Although it may never become anything more than a sperm, it
has an individual existence, and if it develops further, it
must and will be transformed. The man, then, is the
life-bearer. It is in the father that the living being first
appears, that even millions of living beings actually
appear.
The woman does not truly give birth to the living being,
since the living being does not originate in the mother but
enters the mother at the moment of conception and becomes
associated with the egg, which is simply a cellular mass of
genetic material. The egg does not show the signs of moving
and having any kind of individual existence. It is living
material that is, in effect, a transformer. If the spermatic
individual can enter into association with the egg—in
other words, if conception can take place—then what
happens in the womb of the mother is something like what
happens in the cocoon of a caterpillar.
During the nine months of fetal life, the living being is
not active or mobile but is rather in a state of deep rest.
It is passing through a profound transformation whereby it
becomes capable of functional associations that will define
it as something quite different from a sperm. In other
words, the individual that emerges at the point of birth
from a woman does not represent the same kind of functional
consciousness that the sperm did. But although its
functional consciousness is profoundly transformed, the
essential living being is exactly the same one. The newborn
baby is nothing other than the living sperm in a highly
transformed state. Birth, then, begins the next stage of the
individuals existence just as the butterflys emergence from
the cocoon represents the caterpillars next stage of
existence.
What if people concerned about abortion today began to
understand the life process as it truly is? What is our
moral relationship to all these millions of beings so
casually thrown away by people in “fun” sex and
self-manipulation, or just dissolved into the body of the
father without the opportunity for conception? Is an
abortion performed a few weeks after conception more a death
than what occurs when a man ejaculates and loses millions, I
mean multi-millions, of sperms? (Laughter.) Every orgasm is
a holocaust! Millions of living beings—the same kinds
of beings as those that ultimately emerge as human beings
through the wombs of women—are released in the male
orgasm. They are used not for conception but just for fun.
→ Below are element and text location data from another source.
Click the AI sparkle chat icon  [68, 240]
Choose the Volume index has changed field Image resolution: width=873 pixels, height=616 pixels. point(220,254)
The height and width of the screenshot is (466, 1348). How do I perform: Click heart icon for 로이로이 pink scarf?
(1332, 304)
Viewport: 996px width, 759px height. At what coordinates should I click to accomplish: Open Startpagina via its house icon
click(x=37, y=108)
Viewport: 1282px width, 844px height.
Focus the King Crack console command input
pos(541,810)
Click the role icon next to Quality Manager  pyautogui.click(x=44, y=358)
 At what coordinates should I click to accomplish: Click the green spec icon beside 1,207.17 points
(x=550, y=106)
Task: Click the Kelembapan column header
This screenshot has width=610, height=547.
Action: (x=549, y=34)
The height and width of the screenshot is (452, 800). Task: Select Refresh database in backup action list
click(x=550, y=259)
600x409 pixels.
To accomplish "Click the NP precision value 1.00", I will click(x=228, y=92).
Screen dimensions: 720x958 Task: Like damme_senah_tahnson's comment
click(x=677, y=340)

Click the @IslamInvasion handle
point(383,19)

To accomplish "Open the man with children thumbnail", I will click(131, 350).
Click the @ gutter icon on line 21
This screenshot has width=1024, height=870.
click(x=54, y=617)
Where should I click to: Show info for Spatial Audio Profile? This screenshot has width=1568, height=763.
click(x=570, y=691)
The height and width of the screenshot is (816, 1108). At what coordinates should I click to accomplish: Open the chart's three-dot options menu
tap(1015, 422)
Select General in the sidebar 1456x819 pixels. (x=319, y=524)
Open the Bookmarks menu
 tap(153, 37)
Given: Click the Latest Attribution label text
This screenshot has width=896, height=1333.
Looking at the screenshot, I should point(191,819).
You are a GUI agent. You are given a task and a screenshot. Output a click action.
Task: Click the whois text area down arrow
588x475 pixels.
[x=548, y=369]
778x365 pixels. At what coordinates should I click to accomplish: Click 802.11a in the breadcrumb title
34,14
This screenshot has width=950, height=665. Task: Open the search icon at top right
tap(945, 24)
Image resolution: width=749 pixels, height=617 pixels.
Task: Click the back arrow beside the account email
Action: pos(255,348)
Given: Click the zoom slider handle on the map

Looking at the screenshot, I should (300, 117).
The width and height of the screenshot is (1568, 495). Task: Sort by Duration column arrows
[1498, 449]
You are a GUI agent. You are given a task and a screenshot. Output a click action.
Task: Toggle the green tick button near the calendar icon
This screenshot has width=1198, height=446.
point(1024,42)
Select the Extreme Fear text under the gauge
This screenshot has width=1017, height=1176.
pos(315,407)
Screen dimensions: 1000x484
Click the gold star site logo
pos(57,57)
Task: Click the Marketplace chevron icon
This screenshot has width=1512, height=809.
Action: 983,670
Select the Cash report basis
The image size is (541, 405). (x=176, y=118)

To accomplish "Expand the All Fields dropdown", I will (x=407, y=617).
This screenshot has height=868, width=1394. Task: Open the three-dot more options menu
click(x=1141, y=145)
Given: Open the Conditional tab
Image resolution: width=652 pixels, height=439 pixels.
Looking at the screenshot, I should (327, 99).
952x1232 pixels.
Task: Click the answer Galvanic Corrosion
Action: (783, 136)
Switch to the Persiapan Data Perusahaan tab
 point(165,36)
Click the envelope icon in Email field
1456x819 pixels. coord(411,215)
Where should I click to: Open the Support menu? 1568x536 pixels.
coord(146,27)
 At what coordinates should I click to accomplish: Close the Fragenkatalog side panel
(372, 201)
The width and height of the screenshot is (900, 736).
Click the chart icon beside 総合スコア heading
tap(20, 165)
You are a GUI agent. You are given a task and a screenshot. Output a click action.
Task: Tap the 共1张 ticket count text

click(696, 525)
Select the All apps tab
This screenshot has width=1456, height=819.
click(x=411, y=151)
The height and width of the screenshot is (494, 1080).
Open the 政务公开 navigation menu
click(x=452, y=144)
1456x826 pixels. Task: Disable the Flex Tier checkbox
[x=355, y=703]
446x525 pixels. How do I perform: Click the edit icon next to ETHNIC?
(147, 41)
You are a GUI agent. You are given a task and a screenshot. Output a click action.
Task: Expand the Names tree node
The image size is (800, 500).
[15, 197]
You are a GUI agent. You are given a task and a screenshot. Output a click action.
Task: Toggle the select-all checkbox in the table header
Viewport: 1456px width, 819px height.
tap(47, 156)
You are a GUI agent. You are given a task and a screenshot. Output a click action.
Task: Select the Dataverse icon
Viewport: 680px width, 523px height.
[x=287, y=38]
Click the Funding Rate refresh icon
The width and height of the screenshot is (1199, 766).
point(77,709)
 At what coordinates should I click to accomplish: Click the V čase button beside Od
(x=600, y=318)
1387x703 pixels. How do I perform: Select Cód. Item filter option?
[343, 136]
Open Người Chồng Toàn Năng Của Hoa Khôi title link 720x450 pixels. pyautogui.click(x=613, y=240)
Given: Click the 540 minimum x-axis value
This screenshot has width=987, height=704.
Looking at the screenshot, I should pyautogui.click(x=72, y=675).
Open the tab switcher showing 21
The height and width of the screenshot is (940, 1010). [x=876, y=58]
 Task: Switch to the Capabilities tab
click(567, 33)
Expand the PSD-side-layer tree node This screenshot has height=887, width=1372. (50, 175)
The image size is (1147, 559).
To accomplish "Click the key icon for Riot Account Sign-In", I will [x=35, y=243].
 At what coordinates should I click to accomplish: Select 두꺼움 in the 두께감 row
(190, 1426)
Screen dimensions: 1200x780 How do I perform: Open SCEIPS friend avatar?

(Speaking to the men) We must become very self-conscious so
as not to release these tadpoles into the environment so
freely!
DEVOTEE: It should be made illegal for a man to have an
orgasm.
MASTER DA FREE JOHN: Exactly. If people really understood
the process of birth, male orgasm would become illegal, just
as now some people propose that abortion be illegal. But
then just to be a man would also seem to be a capital crime
(uproarious laughter) since the man is the life-bearer. As a
man, you are constantly producing these living beings. They
are wide awake and swimming around in the body right now.
Men are constantly giving birth to these living beings.
WOMAN DEVOTEE: But ejaculation is not as difficult as
childbirth!
MASTER DA FREE JOHN: I think you would have to be there
to find out! (Laughter.) (To the men) Little do they know
what we suffer! (More laughter.) Constant birth pains.
The sperm is a kind of fish-like creature, very lively,
with a radiant energy center, basically a life-impulse. But
each sperm has a sexual identity, male or female, and each
has the capacity either to enjoy the destiny of becoming a
human being, or to remain a guppy and become absorbed in the
males body, or to be ejaculated and to perish. Most sperms
do not have the opportunity to enter the cocoon phase and to
emerge as the “butterfly” that is a human being.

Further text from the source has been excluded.